EXERCISE TASK
Retype the entries below word for word, keeping every line as it appears.

=-=-=-=-=

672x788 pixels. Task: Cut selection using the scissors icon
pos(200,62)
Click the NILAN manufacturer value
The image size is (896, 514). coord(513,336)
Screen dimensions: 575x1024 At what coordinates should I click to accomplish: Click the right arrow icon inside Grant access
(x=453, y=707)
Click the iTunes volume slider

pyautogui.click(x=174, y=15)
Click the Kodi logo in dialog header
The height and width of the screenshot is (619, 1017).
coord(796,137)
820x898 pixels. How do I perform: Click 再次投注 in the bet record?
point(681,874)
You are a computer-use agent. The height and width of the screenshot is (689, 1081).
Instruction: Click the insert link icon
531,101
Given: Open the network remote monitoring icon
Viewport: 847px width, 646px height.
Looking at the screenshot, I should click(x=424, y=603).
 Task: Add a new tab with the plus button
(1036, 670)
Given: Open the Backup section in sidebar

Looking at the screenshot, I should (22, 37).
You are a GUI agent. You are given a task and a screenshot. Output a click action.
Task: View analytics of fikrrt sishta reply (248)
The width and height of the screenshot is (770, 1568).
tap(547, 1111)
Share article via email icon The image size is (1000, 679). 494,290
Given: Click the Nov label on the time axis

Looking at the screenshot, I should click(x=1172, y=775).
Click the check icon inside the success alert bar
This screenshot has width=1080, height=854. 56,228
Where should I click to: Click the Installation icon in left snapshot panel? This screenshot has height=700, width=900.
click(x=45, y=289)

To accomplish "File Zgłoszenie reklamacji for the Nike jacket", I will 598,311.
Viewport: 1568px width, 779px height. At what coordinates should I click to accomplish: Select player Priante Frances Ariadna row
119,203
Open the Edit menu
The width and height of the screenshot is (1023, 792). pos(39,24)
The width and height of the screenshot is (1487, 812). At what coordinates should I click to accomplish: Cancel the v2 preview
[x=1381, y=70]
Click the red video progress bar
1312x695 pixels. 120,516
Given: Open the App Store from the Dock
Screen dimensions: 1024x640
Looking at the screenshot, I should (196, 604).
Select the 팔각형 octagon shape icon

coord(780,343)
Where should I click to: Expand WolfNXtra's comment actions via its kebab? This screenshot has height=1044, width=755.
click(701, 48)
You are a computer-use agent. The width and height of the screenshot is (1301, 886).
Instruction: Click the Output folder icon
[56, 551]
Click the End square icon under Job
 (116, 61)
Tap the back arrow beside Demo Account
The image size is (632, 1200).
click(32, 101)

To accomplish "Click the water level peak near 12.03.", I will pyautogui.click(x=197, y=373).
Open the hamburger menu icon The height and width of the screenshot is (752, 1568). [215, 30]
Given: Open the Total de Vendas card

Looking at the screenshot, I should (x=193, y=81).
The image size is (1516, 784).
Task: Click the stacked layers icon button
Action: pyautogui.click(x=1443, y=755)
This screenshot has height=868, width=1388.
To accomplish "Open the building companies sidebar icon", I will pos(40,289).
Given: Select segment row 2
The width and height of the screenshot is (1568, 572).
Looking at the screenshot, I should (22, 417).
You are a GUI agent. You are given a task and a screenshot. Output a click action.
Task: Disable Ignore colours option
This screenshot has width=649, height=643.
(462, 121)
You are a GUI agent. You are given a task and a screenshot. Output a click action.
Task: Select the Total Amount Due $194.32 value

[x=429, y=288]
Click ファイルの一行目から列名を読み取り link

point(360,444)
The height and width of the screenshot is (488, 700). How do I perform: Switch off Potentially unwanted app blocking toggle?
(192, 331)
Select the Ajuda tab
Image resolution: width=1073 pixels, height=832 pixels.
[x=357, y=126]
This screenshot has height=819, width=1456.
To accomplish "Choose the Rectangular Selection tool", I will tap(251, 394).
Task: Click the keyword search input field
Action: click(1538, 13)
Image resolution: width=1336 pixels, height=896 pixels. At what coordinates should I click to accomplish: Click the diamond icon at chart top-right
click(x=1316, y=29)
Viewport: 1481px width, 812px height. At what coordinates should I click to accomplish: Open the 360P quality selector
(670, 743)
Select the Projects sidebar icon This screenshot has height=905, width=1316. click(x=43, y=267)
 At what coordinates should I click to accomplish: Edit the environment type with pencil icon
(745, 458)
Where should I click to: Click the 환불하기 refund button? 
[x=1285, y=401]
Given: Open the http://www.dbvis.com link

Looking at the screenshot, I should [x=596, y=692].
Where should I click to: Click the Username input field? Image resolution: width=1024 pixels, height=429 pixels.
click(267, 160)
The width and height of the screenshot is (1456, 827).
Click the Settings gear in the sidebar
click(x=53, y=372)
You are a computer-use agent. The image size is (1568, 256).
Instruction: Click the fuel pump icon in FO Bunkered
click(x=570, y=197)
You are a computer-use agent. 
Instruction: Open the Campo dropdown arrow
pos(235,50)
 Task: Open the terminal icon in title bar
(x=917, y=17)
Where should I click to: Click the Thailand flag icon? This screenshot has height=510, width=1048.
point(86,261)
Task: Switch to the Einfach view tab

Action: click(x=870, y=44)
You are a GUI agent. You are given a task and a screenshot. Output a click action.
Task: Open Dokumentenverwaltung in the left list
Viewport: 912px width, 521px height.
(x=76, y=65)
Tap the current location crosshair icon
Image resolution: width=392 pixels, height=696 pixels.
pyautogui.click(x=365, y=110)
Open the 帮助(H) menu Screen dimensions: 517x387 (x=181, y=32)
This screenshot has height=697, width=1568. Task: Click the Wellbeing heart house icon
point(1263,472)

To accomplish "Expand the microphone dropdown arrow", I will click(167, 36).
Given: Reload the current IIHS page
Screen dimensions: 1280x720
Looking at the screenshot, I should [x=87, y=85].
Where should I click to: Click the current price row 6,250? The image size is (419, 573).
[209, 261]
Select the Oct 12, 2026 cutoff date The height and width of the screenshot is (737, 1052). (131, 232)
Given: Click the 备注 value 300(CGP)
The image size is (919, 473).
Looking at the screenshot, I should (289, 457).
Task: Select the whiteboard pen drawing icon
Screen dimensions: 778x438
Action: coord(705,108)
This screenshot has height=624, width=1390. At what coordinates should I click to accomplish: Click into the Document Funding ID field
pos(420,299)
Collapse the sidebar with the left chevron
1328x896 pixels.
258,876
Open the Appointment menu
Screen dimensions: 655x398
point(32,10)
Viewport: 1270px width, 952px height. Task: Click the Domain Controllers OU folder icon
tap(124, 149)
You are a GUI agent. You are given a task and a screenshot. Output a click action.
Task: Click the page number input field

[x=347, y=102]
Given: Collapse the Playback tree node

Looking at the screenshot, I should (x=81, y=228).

=-=-=-=-=

RESULT
672x788 pixels. Task: Cut selection using the scissors icon
pos(200,62)
Click the NILAN manufacturer value
The image size is (896, 514). coord(513,336)
Screen dimensions: 575x1024 At what coordinates should I click to accomplish: Click the right arrow icon inside Grant access
(x=453, y=707)
Click the iTunes volume slider

pyautogui.click(x=174, y=15)
Click the Kodi logo in dialog header
The height and width of the screenshot is (619, 1017).
coord(796,137)
820x898 pixels. How do I perform: Click 再次投注 in the bet record?
point(681,874)
You are a computer-use agent. The height and width of the screenshot is (689, 1081).
Instruction: Click the insert link icon
531,101
Given: Open the network remote monitoring icon
Viewport: 847px width, 646px height.
Looking at the screenshot, I should click(x=424, y=603).
 Task: Add a new tab with the plus button
(1036, 670)
Given: Open the Backup section in sidebar

Looking at the screenshot, I should (22, 37).
You are a GUI agent. You are given a task and a screenshot. Output a click action.
Task: View analytics of fikrrt sishta reply (248)
The width and height of the screenshot is (770, 1568).
tap(547, 1111)
Share article via email icon The image size is (1000, 679). 494,290
Given: Click the Nov label on the time axis

Looking at the screenshot, I should click(x=1172, y=775).
Click the check icon inside the success alert bar
This screenshot has width=1080, height=854. 56,228
Where should I click to: Click the Installation icon in left snapshot panel? This screenshot has height=700, width=900.
click(x=45, y=289)

To accomplish "File Zgłoszenie reklamacji for the Nike jacket", I will 598,311.
Viewport: 1568px width, 779px height. At what coordinates should I click to accomplish: Select player Priante Frances Ariadna row
119,203
Open the Edit menu
The width and height of the screenshot is (1023, 792). pos(39,24)
The width and height of the screenshot is (1487, 812). At what coordinates should I click to accomplish: Cancel the v2 preview
[x=1381, y=70]
Click the red video progress bar
1312x695 pixels. 120,516
Given: Open the App Store from the Dock
Screen dimensions: 1024x640
Looking at the screenshot, I should (196, 604).
Select the 팔각형 octagon shape icon

coord(780,343)
Where should I click to: Expand WolfNXtra's comment actions via its kebab? This screenshot has height=1044, width=755.
click(701, 48)
You are a computer-use agent. The width and height of the screenshot is (1301, 886).
Instruction: Click the Output folder icon
[56, 551]
Click the End square icon under Job
 (116, 61)
Tap the back arrow beside Demo Account
The image size is (632, 1200).
click(32, 101)

To accomplish "Click the water level peak near 12.03.", I will pyautogui.click(x=197, y=373).
Open the hamburger menu icon The height and width of the screenshot is (752, 1568). [215, 30]
Given: Open the Total de Vendas card

Looking at the screenshot, I should (x=193, y=81).
The image size is (1516, 784).
Task: Click the stacked layers icon button
Action: pyautogui.click(x=1443, y=755)
This screenshot has height=868, width=1388.
To accomplish "Open the building companies sidebar icon", I will pos(40,289).
Given: Select segment row 2
The width and height of the screenshot is (1568, 572).
Looking at the screenshot, I should (22, 417).
You are a GUI agent. You are given a task and a screenshot. Output a click action.
Task: Disable Ignore colours option
This screenshot has width=649, height=643.
(462, 121)
You are a GUI agent. You are given a task and a screenshot. Output a click action.
Task: Select the Total Amount Due $194.32 value

[x=429, y=288]
Click ファイルの一行目から列名を読み取り link

point(360,444)
The height and width of the screenshot is (488, 700). How do I perform: Switch off Potentially unwanted app blocking toggle?
(192, 331)
Select the Ajuda tab
Image resolution: width=1073 pixels, height=832 pixels.
[x=357, y=126]
This screenshot has height=819, width=1456.
To accomplish "Choose the Rectangular Selection tool", I will tap(251, 394).
Task: Click the keyword search input field
Action: click(1538, 13)
Image resolution: width=1336 pixels, height=896 pixels. At what coordinates should I click to accomplish: Click the diamond icon at chart top-right
click(x=1316, y=29)
Viewport: 1481px width, 812px height. At what coordinates should I click to accomplish: Open the 360P quality selector
(670, 743)
Select the Projects sidebar icon This screenshot has height=905, width=1316. click(x=43, y=267)
 At what coordinates should I click to accomplish: Edit the environment type with pencil icon
(745, 458)
Where should I click to: Click the 환불하기 refund button? 
[x=1285, y=401]
Given: Open the http://www.dbvis.com link

Looking at the screenshot, I should [x=596, y=692].
Where should I click to: Click the Username input field? Image resolution: width=1024 pixels, height=429 pixels.
click(267, 160)
The width and height of the screenshot is (1456, 827).
Click the Settings gear in the sidebar
click(x=53, y=372)
You are a computer-use agent. The image size is (1568, 256).
Instruction: Click the fuel pump icon in FO Bunkered
click(x=570, y=197)
You are a computer-use agent. 
Instruction: Open the Campo dropdown arrow
pos(235,50)
 Task: Open the terminal icon in title bar
(x=917, y=17)
Where should I click to: Click the Thailand flag icon? This screenshot has height=510, width=1048.
point(86,261)
Task: Switch to the Einfach view tab

Action: click(x=870, y=44)
You are a GUI agent. You are given a task and a screenshot. Output a click action.
Task: Open Dokumentenverwaltung in the left list
Viewport: 912px width, 521px height.
(x=76, y=65)
Tap the current location crosshair icon
Image resolution: width=392 pixels, height=696 pixels.
pyautogui.click(x=365, y=110)
Open the 帮助(H) menu Screen dimensions: 517x387 (x=181, y=32)
This screenshot has height=697, width=1568. Task: Click the Wellbeing heart house icon
point(1263,472)

To accomplish "Expand the microphone dropdown arrow", I will click(167, 36).
Given: Reload the current IIHS page
Screen dimensions: 1280x720
Looking at the screenshot, I should [x=87, y=85].
Where should I click to: Click the current price row 6,250? The image size is (419, 573).
[209, 261]
Select the Oct 12, 2026 cutoff date The height and width of the screenshot is (737, 1052). (131, 232)
Given: Click the 备注 value 300(CGP)
The image size is (919, 473).
Looking at the screenshot, I should (289, 457).
Task: Select the whiteboard pen drawing icon
Screen dimensions: 778x438
Action: coord(705,108)
This screenshot has height=624, width=1390. At what coordinates should I click to accomplish: Click into the Document Funding ID field
pos(420,299)
Collapse the sidebar with the left chevron
1328x896 pixels.
258,876
Open the Appointment menu
Screen dimensions: 655x398
point(32,10)
Viewport: 1270px width, 952px height. Task: Click the Domain Controllers OU folder icon
tap(124, 149)
You are a GUI agent. You are given a task and a screenshot. Output a click action.
Task: Click the page number input field

[x=347, y=102]
Given: Collapse the Playback tree node

Looking at the screenshot, I should (x=81, y=228).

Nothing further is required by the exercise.